### [Page text]

World renowned guitarist Bob Brozman travelled to Papua New Guinea – one of the last places on the planet to have guitars arrive from afar – to capture a sound largely untainted by outside influences; a raw, unique sound developed in isolation. The energetic and distinctive blend of voice and instrument performed by the Rabaul community’s local stringbands reflects their unfailing optimism in the face of adversity, be it war or the volcanic eruptions that have destroyed the town twice in one century, making this album truly ‘Songs Of The Volcano’.
In addition to this extraordinary album, this package features a full length, behind the scenes DVD documentary of the making of the album.
One of the few accidental, yet beneficial, side-effects of colonialism has been guitars washing up on shores all over the world. Papua New Guinea is no exception. Home to a huge indigenous population speaking more than 800 languages, it lay largely undiscovered until the late nineteenth and early twentieth centuries and hence is one of the last places on the planet to have guitars arrive from afar.
Rabaul, in Papua New Guinea’s far flung province of East New Britain, is a town which has had its share of hard times. In the same century it has been destroyed twice by massive volcanic cataclysms and once by a devastating war imposed on it by outsiders. The Tolai people of Rabaul have suffered greatly from these natural and manmade disasters and yet, somehow, have always managed to bounce back and keep their spirits high. One of the main contributing factors to their capacity for optimism is their music, an energetic and unique blend of voices and instruments performed by the community’s local stringbands.

### [Provided data]

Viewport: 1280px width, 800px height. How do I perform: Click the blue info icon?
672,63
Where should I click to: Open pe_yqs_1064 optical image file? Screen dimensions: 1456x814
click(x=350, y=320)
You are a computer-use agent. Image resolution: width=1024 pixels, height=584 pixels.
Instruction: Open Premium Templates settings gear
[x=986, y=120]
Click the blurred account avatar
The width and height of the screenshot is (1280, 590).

--

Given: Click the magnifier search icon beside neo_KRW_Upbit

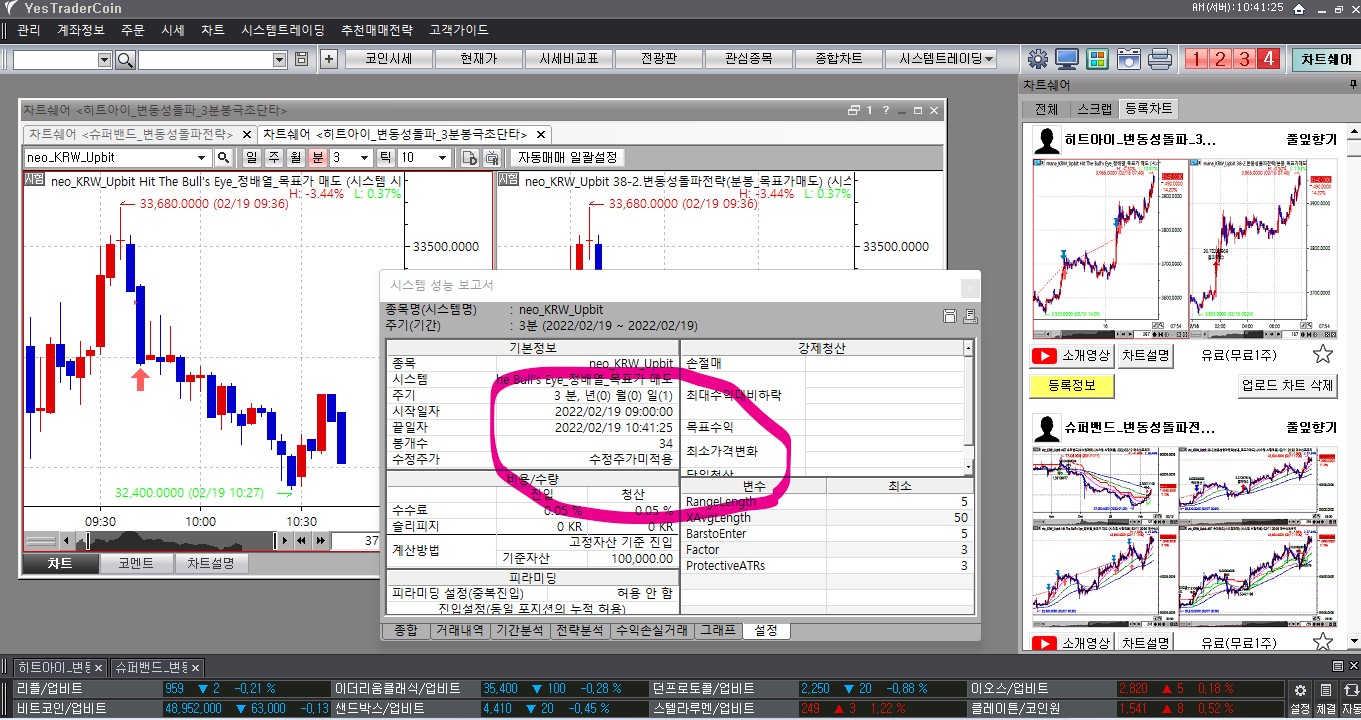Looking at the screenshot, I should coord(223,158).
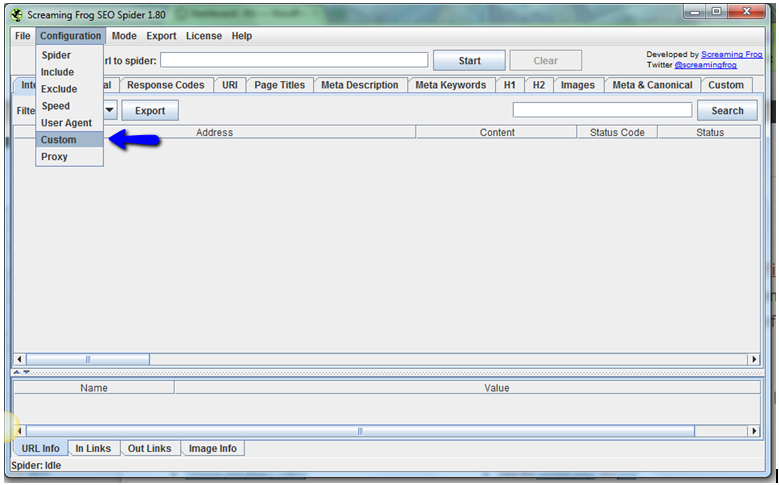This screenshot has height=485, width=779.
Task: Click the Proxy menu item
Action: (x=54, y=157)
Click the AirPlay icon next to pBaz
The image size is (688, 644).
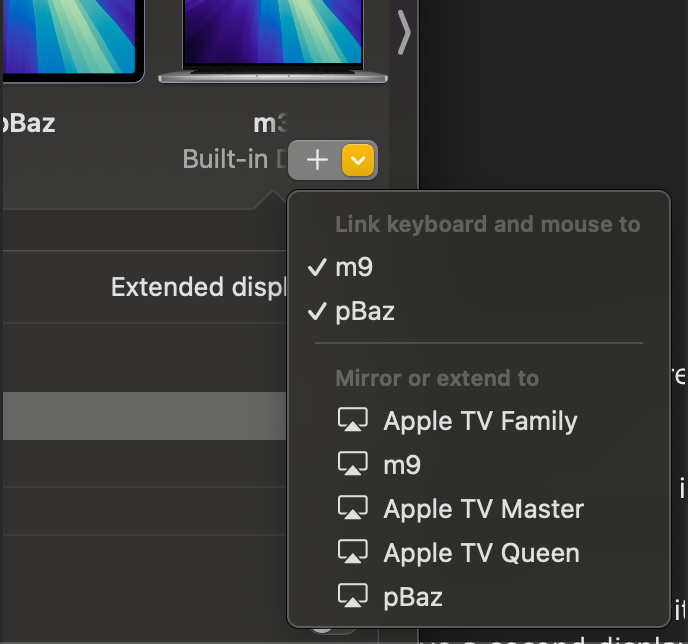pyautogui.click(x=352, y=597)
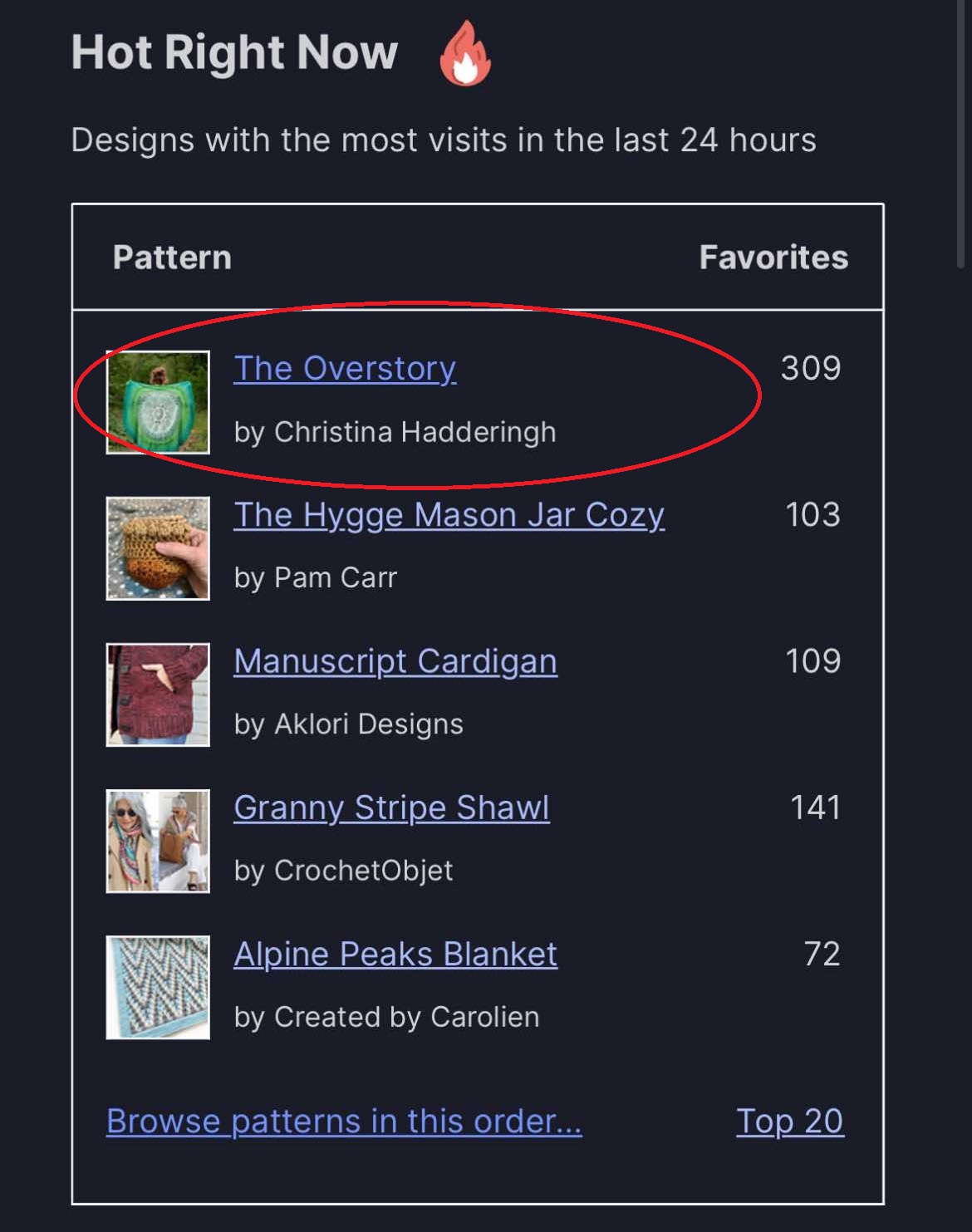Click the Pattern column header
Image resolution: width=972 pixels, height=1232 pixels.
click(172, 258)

==

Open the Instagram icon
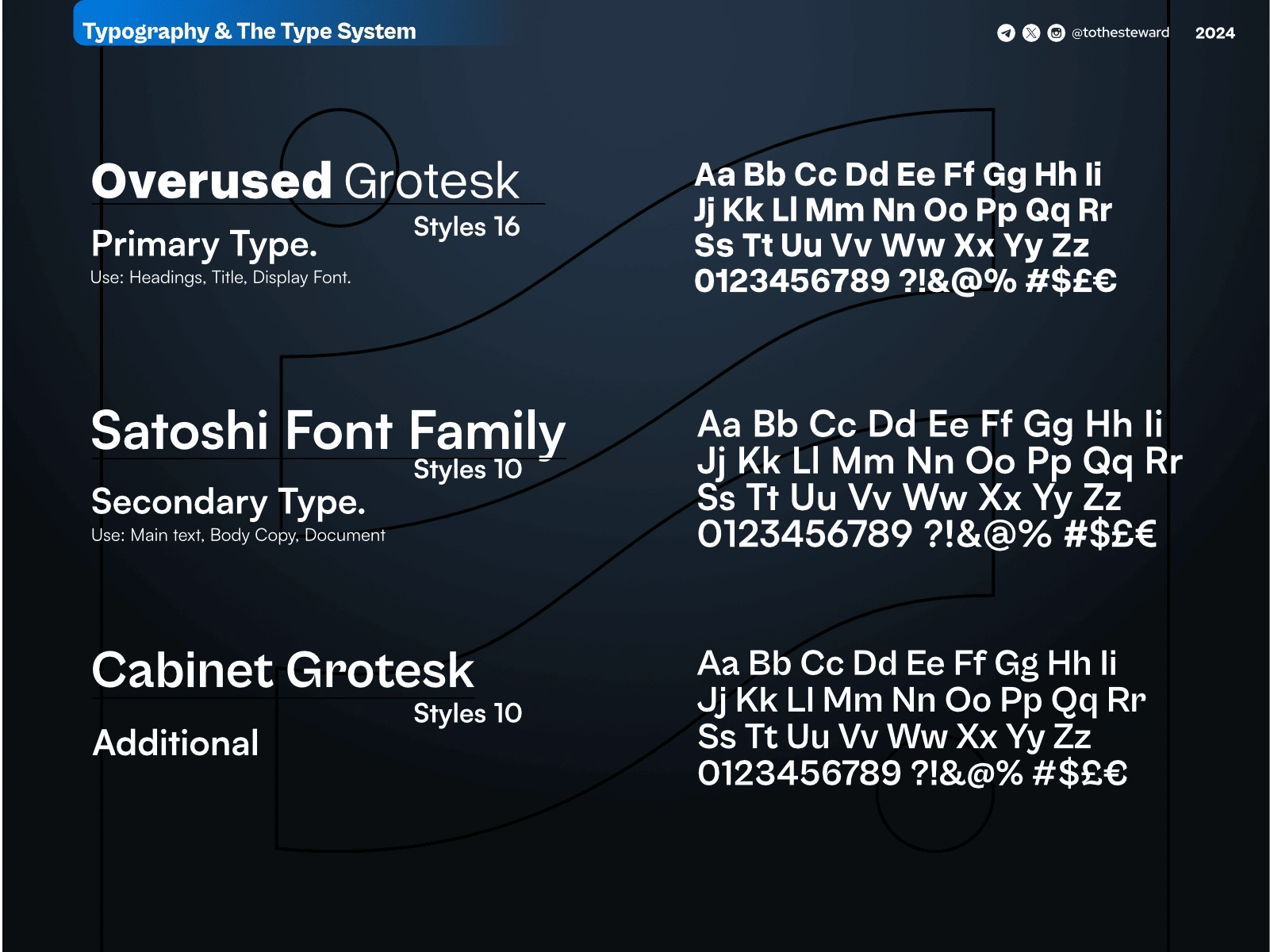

### [To do]
**1)** Decide whether each statement agrees with the album description: (a) Rabaul was destroyed twice by volcanic eruptions within a single century; (b) the population of Papua New Guinea speaks fewer than 800 languages; (c) the package includes a DVD documentary about the making of the album. For each, answer yes or no and quote the words of the description that settle it.
**2)** Write out the passage of the album description between "In addition to" and "arrive from afar.", inclusive.
**3)** Name every geographic place mentioned in the album description.
Rely on the album description alone, not on any other source.

### [Results for each task]
**1)**
(a) Yes: "In the same century it has been destroyed twice by massive volcanic cataclysms"
(b) No: "speaking more than 800 languages"
(c) Yes: "this package features a full length, behind the scenes DVD documentary of the making of the album"

**2)**
In addition to this extraordinary album, this package features a full length, behind the scenes DVD documentary of the making of the album.
One of the few accidental, yet beneficial, side-effects of colonialism has been guitars washing up on shores all over the world. Papua New Guinea is no exception. Home to a huge indigenous population speaking more than 800 languages, it lay largely undiscovered until the late nineteenth and early twentieth centuries and hence is one of the last places on the planet to have guitars arrive from afar.

**3)**
Papua New Guinea
Rabaul
East New Britain